Should it however appear, that there is
any thing in the evidence that has not been fully explained
to the satisfaction of the reader, we must request his
perusal of the letter of Sir Edward Crosbie himself,
subjoined in the Appendix; which having committed to paper
during the most awful moments of his terrestrial existence,
furnishes such a clear and unequivocal explanation of the
several occurrences preceding and immediately subsequent to
the battle of Carlow, as must effectually remove every
remaining shadow of doubt on this subject.[43]

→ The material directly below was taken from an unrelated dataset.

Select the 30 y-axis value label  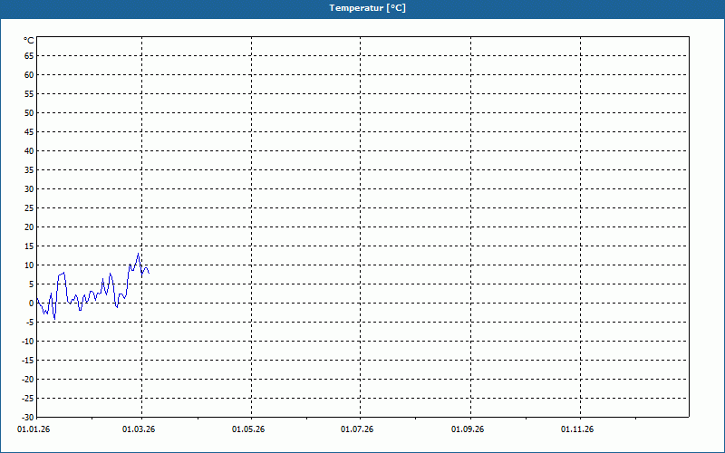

On the supposition, then, that the talk
we have undertaken has been accomplished, if it has been
proved to the conviction of an impartial public, not only
that Sir Edward William Crosbie was not legally convicted,
but that his conduct was perfectly free from every just
imputation of guilt, and uniformly guided by principles of
the purest benevolence and the strictest honour and
integrity; if iniquitous measures that were adopted to
effect his ruin have in some instances been pointed out, and
the futility, not to say the
total insufficiency,
of the evidence on which his unjust sentence was
grounded, has been properly exposed, we shall be credited,
we trust, when we assure our readers that we are possessed
of many additional proofs of the means by which his
destruction was planned and accomplished, which we are not
at liberty to lay before the public, nor even to mention the
authority from whence we have received the information; for,
unhappily, terror still continues to operate on the
best
of minds.
In addition, therefore, to the
circumstances brought forward in the preceding pages, we
shall mention only the following particulars.
At the very time that Sir Edward is
charged with aiding and abetting those concerned in the
rebellion, his own property was the object of the rebels
fury, who burnt his house near Hacketstown, and laid waste
his lands; he himself, his wife, and family, being also
marked down amongst those who were to have been murdered,
had the rebels succeeded; at the same time it must be
remarked, that in none of the various trials of the rebels
that were published with the consent of government, (while a
copy of Sir Edward Crosbie’s has so steadily been withheld)
or that have been published without their concurrence; in
none of the various discoveries and confessions made before
the Secret Committee, and reported by them to Parliament;
indeed, on no occasion whatsoever relating to the rebellion,
has the name of Sir Edward Crosbie once been mentioned, or
in the most distant manner alluded to Nor must it pass
unnoticed, that Sir Edward was not included amongst those
that were attainted in Parliament. It has also been already
observed, that upon the unexpected apprehension of Sir
Edward Crosbie at View-Mount, all his papers were seized and
closely examined; yet not a single article was found to
criminate him, or ever produced against him. A variety of
injurious reports have, indeed, been most industriously
circulated; but they have either been so incredible and
incoherent in themselves, or, upon the strictest enquiry,
have been found so perfectly
devoid of foundation,
that after the incontrovertible testimonies already adduced
in support of Sir Edward’s innocence, it would be to waste
the reader’s time to enter on a particular recital and
confutation of them.[44]
By way of conclusion, therefore, we shall
now sum up in one view the several particulars, which we
consider to have been clearly substantiated in the preceding
pages, relative to the harsh and injurious treatment Sir
Edward Crosbie experienced with regard to his trial and the
execution of the dreadful sentence consequent upon it, from
which the impartial Reader will have seen —
That Sir Edward William Crosbie was
brought to his trial, without being previously informed of
the charges that were laid against him.
That many of his friends who might have
been useful to him in preparing for his defence were not
admitted to him.
That in consequence of this circumstance,
and the unexpected precipitancy of his trial, contrary to
the express engagement of the commanding officer Colonel
Mahon, Sir Edward was destitute of proper counsel.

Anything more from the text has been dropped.